While fisheries aren’t the only limiting factor for offshore wind — existing shipping lanes, highly sensitive ecosystems and regions where certain naval activities are conducted also curtail where turbines can be built — they are perhaps the most complicated one, if only because no fishery is alike.

For the recreational fishing business, attitudes are more cautious than negative.

“We have no objection to the offshore wind farms. In fact, it’s a good thing for us, because they’re going to provide structure, and you’re going to have sea life all around them,” said John Bello, chair and co-founder of the Virginia Saltwater Sportfishing Association. “The thing that we don’t want is access to be restricted.”

But for commercial fishers, who operate bigger boats and heavier equipment, and who rely on the existence of particular populations of fish, the situation is more fraught.

“We’re not against wind power. We’re not against renewable energy,” said Bill Wells, a fourth-generation scallop fisherman, at BOEM’s Fort Monroe presentation. “We just want to operate as much as we can in the way we’ve been operating.”

“Coexistence” has become a watchword for many fishers. But at the same time, they are acutely aware that turbines — and especially large swathes of turbines — will inevitably change how fishing boats operate.

“We pretty much know after the turbines are in we’re going to lose those areas to fishing. … With turbines between six-tenths and a mile apart, you don’t have the space that we operationally need to run an efficient boat,” said Dameron.

Consequently, commercial fishers are eager to see the most productive parts of the ocean where they work excluded from the new Central Atlantic call area. At Fort Monroe, BOEM representatives urged fishermen to pinpoint especially active regions where boats operate.

Complicating that work is both the fluid nature of fisheries — surf clams, for example, have only recently resurged off Virginia after a roughly three-decade hiatus — and climate change, which is driving many populations northward in search of cooler waters.

“In order to make those plans, we have to have models to show us where they think those fisheries will be in the future,” said Peabody. “We just don’t have that yet for all our species.”

Fishery impacts, whether from climate change or from offshore wind, are likely to have ripple effects through the state’s economy. According to data from the National Marine Fisheries Service, Virginia’s commercial fishers took in $184 million in landings revenue in 2019, with scallops the most valuable species. (Those numbers don’t reflect the recent reappearance of the surf clam industry.) Recreational saltwater fishing produced hundreds of millions more in economic activity.

Virginia officials aren’t eager to see the state’s fishing industry constricted in any way. But when it comes to creating new wind energy areas, Peabody said the state’s power is limited.

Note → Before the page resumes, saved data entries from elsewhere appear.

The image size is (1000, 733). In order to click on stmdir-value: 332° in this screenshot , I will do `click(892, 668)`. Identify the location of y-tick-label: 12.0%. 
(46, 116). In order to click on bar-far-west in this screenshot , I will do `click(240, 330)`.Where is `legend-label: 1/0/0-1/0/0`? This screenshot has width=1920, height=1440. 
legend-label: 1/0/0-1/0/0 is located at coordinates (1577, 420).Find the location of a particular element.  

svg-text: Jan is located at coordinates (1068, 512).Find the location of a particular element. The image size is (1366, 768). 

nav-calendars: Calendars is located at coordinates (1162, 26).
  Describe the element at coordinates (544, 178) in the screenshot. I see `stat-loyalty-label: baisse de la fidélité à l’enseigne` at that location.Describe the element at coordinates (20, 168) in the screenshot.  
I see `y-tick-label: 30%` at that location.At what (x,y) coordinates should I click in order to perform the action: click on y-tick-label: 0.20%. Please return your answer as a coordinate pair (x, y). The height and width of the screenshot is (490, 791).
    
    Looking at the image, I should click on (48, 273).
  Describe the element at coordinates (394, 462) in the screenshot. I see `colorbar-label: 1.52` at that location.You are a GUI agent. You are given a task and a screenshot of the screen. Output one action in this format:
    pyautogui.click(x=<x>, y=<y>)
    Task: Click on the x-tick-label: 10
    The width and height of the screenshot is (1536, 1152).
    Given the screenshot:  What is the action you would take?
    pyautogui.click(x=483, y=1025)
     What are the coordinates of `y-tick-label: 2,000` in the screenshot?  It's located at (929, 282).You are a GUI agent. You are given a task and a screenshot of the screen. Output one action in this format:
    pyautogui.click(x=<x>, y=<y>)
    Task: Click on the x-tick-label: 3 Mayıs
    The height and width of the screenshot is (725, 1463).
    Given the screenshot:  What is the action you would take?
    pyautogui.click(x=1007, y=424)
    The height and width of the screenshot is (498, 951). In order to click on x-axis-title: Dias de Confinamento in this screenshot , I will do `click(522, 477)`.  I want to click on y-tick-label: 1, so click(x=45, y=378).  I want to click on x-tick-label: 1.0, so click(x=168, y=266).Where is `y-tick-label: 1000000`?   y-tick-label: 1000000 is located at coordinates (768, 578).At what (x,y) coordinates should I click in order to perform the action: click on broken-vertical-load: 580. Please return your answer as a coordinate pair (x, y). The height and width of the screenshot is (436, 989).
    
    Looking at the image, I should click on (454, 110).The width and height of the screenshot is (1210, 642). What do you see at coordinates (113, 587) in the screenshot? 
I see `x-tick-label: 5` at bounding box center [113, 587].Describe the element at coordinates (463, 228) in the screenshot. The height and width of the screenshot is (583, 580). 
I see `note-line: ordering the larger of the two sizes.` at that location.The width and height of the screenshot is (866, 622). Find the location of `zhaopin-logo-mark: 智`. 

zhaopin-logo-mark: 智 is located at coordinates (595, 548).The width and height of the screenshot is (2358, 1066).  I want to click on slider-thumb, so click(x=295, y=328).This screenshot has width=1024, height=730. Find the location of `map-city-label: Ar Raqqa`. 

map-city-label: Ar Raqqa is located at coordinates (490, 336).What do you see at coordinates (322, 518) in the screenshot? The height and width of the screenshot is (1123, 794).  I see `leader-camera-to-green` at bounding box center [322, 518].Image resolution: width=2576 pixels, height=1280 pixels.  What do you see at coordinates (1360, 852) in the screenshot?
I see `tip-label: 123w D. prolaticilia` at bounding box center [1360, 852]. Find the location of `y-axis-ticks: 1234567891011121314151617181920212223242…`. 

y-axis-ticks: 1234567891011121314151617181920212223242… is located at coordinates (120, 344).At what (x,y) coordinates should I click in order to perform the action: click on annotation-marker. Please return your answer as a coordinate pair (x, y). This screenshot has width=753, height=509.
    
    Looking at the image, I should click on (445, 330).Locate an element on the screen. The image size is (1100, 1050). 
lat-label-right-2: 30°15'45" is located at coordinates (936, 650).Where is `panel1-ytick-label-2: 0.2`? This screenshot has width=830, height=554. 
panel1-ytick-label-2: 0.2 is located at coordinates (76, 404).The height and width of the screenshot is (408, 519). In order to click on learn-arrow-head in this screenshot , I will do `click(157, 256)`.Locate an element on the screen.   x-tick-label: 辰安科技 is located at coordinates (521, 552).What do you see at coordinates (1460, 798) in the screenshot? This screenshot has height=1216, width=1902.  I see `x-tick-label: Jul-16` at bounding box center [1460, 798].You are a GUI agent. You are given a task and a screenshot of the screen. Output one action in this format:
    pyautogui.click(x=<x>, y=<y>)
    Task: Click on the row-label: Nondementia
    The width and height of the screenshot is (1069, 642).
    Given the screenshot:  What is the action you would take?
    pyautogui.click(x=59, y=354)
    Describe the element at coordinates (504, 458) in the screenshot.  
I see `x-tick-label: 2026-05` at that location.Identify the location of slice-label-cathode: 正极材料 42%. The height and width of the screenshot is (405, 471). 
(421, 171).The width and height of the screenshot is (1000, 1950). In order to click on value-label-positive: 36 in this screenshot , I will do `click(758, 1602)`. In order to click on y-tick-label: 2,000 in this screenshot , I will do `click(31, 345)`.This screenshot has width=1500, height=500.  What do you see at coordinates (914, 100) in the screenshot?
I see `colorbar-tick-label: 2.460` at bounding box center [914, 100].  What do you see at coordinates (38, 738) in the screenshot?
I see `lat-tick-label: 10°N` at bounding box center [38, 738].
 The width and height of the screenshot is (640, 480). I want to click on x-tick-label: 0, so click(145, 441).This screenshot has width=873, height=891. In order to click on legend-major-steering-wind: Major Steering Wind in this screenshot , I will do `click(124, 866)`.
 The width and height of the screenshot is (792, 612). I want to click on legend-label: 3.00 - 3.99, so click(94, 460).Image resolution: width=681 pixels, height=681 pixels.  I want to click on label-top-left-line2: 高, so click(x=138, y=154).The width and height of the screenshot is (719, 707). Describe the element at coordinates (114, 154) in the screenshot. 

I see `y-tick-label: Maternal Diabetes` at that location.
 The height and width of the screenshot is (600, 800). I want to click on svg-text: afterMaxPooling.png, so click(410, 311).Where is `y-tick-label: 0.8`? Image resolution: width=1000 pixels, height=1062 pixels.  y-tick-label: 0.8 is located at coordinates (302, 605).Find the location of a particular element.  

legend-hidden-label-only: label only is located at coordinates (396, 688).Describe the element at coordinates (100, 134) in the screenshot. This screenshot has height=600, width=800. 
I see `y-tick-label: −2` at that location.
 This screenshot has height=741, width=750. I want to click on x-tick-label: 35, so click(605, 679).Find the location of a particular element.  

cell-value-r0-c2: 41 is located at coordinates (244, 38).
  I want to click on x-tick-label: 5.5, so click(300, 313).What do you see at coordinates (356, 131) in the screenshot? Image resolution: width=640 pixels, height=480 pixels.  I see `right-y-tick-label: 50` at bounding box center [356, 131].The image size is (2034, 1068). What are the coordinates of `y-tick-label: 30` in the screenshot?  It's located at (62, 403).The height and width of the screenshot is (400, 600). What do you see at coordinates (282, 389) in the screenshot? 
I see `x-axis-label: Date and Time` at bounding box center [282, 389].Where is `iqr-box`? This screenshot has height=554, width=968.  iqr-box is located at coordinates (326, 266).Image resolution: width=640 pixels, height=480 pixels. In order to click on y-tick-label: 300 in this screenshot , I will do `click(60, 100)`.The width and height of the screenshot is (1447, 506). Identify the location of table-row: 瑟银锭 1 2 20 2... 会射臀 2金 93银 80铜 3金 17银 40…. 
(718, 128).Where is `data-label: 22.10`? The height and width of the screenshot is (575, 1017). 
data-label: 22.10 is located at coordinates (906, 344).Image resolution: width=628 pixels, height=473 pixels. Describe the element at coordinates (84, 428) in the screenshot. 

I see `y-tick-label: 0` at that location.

“We don’t have legal authority over the approval or what’s going to happen out there, so we have to kind of play this role of trying to guide development through either commenting on projects or trying to give the commercial fishermen the platform they need in order to give good data and air out their concerns,” she said.

Hawkins said the “diffusion of responsibility” is one of the major challenges the fishing industry faces when it comes to grappling with offshore wind.

“It’s very, very difficult, because between the developers, the state and the federal government, every single one of the three is pointing the finger in a circle and saying, ‘Why don’t you ask them about that?’” she said.